ControlNet is like an add-on neural network that works alongside Stable Diffusion to give you more precise control over the image generation process. Instead of relying on just a text prompt, ControlNet lets you feed extra image-based guidance (like sketches, edges, or poses) so the generated image better matches your vision.
Stable Diffusion generates images from text, but sometimes the output can be unpredictable or not exactly what you want in terms of composition or structure.
ControlNet solves this by providing a strong conditioning signal — that is, it tells the model where and how to generate certain shapes or layouts based on the extra input you provide (like a rough sketch or an edge map).

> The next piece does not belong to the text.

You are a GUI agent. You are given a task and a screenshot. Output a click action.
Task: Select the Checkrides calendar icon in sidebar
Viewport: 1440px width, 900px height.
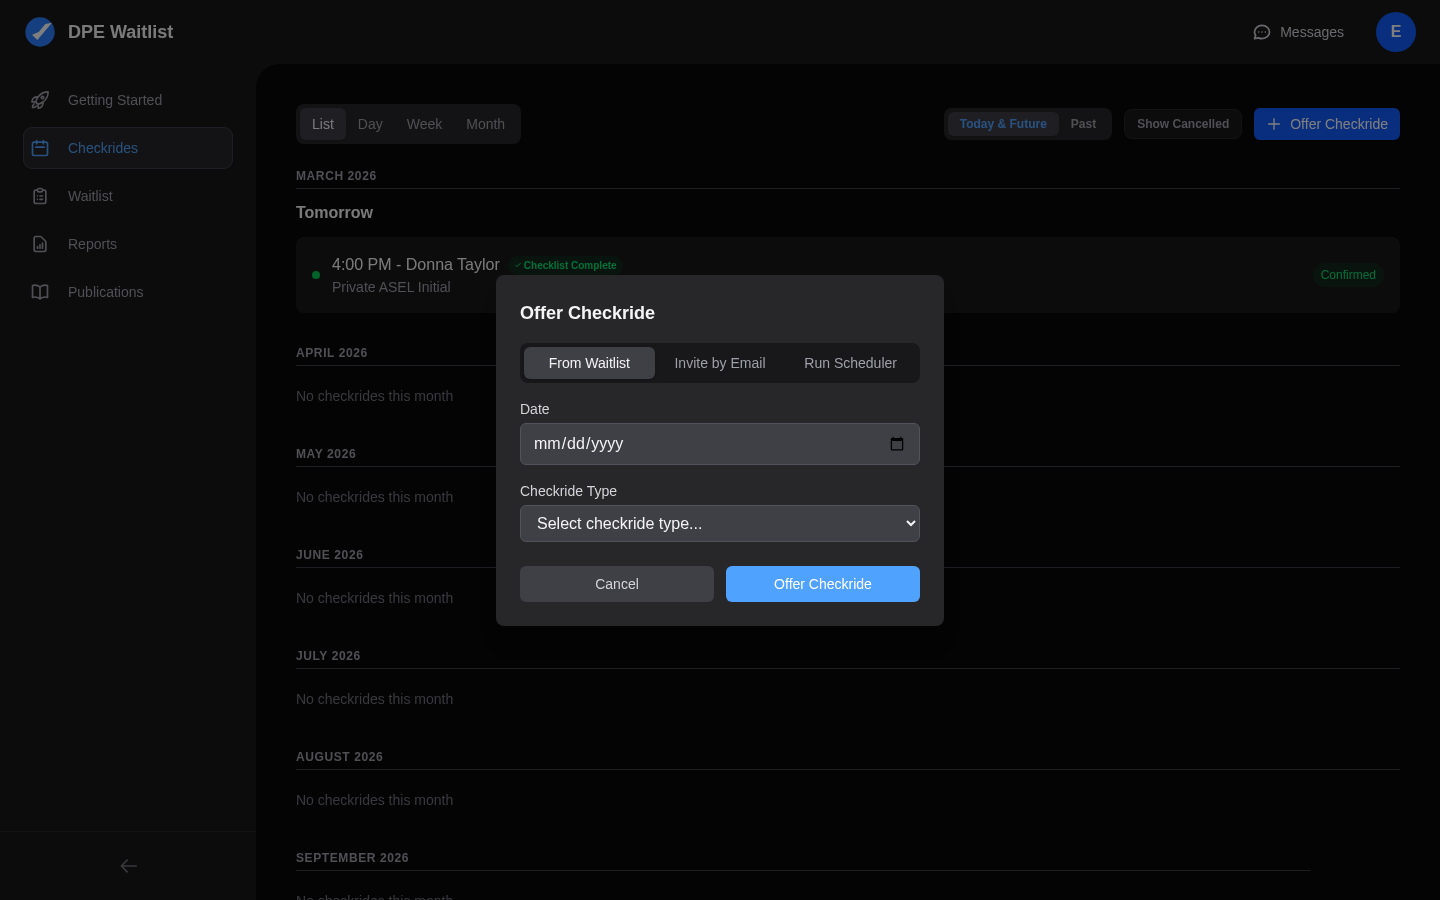click(x=40, y=148)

| Control Type | Description | Use case example |
|---|---|---|
| Canny | Edge detection from an image using the Canny algorithm | Generate an image that respects the outline of an existing drawing or photo |
| HED (Holistically-Nested Edge Detection) | A more sophisticated edge detection that captures fine details | Similar to Canny but captures edges more precisely |
| OpenPose | Extracts human body pose keypoints (stick figure style) | Generate images with a specific human pose or movement |
| Depth | Depth map that encodes distance information of objects | Generate images with correct 3D perspective and depth |
| Normal Map | Surface orientation map that helps with lighting and 3D shape | Useful for generating realistic 3D lighting effects |
| MLSD (Line Segment Detector) | Detects straight line segments | Useful for architectural or structured scenes |